Here are five simple steps anyone can take to improve internet performance:
- Coverage is Key. Depending on the size of your house, you may also benefit from WiFi extenders. If your new workspace is in the basement or a spare bedroom, an extender expands the WiFi signal to those harder-to-reach areas. For example, Comcast and Xfinity has just introduced a new version of its WiFi extenders, xFi Pods, which help families and households elevate their WiFi experience by creating a wall-to-wall mesh network that seamlessly extends coverage throughout their homes. The new xFi Pod is equipped with a tri-band WiFi radio capable of delivering high speeds to more connected devices and works with your xFi Gateway to extend WiFi coverage. It also includes two ethernet ports, allowing customers to connect directly to the device if desired.
- Location. Location. Location. Where you locate your internet modem and router (together called a gateway) within your home can affect how far the WiFi signal travels. For the strongest and furthest connection, put your internet equipment in a central, elevated location so devices throughout your home can be reached. Treat this equipment like a lamp. Avoid hiding it under the stairs, in a bookcase, in the basement, or on the ground where the WiFi signal cannot penetrate as far. Also, placing your internet equipment next to a window broadcasts your signal outside.

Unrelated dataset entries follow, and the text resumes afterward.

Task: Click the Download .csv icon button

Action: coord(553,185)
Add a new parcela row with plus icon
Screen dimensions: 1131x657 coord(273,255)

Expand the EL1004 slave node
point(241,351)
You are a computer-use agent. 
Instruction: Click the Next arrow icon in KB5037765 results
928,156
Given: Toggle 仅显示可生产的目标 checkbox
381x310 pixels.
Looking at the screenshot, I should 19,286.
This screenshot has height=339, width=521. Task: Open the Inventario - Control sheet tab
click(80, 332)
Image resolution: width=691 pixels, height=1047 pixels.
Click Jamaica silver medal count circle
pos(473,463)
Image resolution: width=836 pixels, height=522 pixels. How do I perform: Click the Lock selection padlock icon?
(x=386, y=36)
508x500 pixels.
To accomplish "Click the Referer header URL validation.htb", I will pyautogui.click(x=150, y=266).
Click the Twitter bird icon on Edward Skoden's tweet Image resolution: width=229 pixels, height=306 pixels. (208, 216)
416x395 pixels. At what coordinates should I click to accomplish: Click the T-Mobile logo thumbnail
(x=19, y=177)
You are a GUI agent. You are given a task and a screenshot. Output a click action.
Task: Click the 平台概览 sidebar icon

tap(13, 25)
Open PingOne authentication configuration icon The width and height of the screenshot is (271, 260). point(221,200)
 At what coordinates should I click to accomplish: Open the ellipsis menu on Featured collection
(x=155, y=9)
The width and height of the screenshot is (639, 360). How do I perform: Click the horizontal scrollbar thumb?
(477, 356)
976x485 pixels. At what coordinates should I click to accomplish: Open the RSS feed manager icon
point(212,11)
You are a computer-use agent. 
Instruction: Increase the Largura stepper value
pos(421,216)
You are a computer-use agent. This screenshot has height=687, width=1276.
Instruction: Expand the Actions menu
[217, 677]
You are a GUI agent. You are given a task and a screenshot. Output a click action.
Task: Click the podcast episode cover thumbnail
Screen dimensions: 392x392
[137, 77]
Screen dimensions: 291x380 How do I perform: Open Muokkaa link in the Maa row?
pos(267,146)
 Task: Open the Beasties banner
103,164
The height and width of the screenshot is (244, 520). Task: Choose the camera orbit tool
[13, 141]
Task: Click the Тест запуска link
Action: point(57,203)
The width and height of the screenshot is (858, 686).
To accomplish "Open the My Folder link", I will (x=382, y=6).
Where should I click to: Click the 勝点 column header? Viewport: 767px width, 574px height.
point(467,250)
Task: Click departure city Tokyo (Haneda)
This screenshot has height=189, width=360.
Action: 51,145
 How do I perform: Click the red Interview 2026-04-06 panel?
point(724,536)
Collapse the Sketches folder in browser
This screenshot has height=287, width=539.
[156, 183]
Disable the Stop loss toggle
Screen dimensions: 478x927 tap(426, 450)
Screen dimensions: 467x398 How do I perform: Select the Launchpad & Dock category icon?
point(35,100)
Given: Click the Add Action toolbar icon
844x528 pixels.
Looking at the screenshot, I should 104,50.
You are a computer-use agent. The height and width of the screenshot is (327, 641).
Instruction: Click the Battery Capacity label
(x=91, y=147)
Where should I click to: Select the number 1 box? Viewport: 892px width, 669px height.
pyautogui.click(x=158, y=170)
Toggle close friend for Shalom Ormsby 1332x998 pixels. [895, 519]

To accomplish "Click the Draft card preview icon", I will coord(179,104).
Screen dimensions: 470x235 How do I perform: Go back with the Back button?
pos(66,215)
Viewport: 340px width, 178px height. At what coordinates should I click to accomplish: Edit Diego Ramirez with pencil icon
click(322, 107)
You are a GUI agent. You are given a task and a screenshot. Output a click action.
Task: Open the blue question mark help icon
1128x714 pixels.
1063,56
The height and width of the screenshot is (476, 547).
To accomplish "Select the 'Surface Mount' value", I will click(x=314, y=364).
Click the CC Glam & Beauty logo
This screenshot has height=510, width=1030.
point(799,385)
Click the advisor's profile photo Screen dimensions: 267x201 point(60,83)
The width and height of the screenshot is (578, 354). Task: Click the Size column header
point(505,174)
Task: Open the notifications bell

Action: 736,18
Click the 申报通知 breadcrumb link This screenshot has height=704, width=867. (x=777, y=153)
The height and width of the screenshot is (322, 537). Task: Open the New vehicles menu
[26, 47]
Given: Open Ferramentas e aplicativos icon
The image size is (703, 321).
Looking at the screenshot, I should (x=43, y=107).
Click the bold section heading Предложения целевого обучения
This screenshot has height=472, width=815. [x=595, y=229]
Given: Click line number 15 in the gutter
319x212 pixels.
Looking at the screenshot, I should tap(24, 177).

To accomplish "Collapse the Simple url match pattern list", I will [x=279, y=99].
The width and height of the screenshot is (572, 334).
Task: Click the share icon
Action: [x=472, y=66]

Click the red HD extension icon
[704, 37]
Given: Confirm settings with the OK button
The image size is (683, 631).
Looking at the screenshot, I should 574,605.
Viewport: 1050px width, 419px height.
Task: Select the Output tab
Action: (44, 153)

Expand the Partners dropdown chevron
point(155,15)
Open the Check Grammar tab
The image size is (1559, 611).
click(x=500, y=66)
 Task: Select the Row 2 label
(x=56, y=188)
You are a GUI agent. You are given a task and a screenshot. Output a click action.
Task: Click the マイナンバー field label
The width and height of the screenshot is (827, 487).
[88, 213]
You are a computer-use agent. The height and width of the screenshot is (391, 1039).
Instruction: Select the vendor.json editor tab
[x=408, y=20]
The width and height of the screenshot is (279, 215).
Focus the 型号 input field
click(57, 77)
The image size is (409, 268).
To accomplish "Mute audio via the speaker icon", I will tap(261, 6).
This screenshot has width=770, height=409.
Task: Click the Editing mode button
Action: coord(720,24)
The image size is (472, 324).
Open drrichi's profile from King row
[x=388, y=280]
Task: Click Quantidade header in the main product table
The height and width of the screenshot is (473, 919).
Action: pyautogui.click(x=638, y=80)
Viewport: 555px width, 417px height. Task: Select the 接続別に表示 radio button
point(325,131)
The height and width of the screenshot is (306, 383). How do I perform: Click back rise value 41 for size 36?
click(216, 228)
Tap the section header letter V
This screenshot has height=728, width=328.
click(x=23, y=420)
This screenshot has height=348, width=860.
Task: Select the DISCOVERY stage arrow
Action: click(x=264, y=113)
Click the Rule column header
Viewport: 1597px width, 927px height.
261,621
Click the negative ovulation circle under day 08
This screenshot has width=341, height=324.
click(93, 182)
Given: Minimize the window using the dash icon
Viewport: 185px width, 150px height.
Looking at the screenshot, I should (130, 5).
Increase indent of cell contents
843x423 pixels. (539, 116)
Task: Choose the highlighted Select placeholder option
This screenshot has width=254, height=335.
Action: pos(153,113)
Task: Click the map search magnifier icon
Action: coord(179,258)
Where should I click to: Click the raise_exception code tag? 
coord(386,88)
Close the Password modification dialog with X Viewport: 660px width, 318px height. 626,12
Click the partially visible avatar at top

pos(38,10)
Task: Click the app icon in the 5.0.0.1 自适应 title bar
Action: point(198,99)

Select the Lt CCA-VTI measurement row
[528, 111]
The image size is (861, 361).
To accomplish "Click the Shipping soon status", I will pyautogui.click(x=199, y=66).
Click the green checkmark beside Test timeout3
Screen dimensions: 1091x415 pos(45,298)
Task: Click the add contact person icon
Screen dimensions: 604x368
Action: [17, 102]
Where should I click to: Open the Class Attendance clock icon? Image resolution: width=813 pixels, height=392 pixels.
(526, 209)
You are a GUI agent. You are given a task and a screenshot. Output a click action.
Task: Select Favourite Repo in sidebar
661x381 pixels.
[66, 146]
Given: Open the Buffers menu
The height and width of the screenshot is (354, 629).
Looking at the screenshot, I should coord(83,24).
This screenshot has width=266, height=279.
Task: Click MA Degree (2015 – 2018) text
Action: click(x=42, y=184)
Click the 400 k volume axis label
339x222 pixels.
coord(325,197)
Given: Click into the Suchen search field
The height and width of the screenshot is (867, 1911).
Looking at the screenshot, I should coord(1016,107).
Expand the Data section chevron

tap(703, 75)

- The Need for Speed. You may need to stream online video conferences and upload large business documents while your children video chat with teachers and submit homework through the web. This heavy data usage could affect WiFi performance depending on your internet plan. Also, the additional number of connected devices in the home and how they are used could slow down the in-home network. Make sure you have enough internet bandwidth to handle this additional traffic. If your internet does not seem to be firing on all cylinders, it may be time to assess your internet plan and see if you need more bandwidth to support all the new connected gadgets and their increased use. In general, 100 – 200 Mbps should support up to eight devices at a time with multi-device streaming and downloading large files.
- Ensure software is up to date. Just like a mobile phone or laptop, internet equipment sometimes needs to download updates from the internet. It’s good practice to power cycle this equipment every so often. Simple unplug the unit from the electrical outlet, wait one minute, and then plug it back in. While the unit boots up, it may download and install updates.
- Tighten all cables. Make sure cable going into your internet equipment or cable TV boxes are finger tight. A loose cable can cause signal leakage, which can lead to signal interference that can give you network issues inside the home.
If you find you are still having trouble, contact your internet service provider to further trouble shoot and find a solution.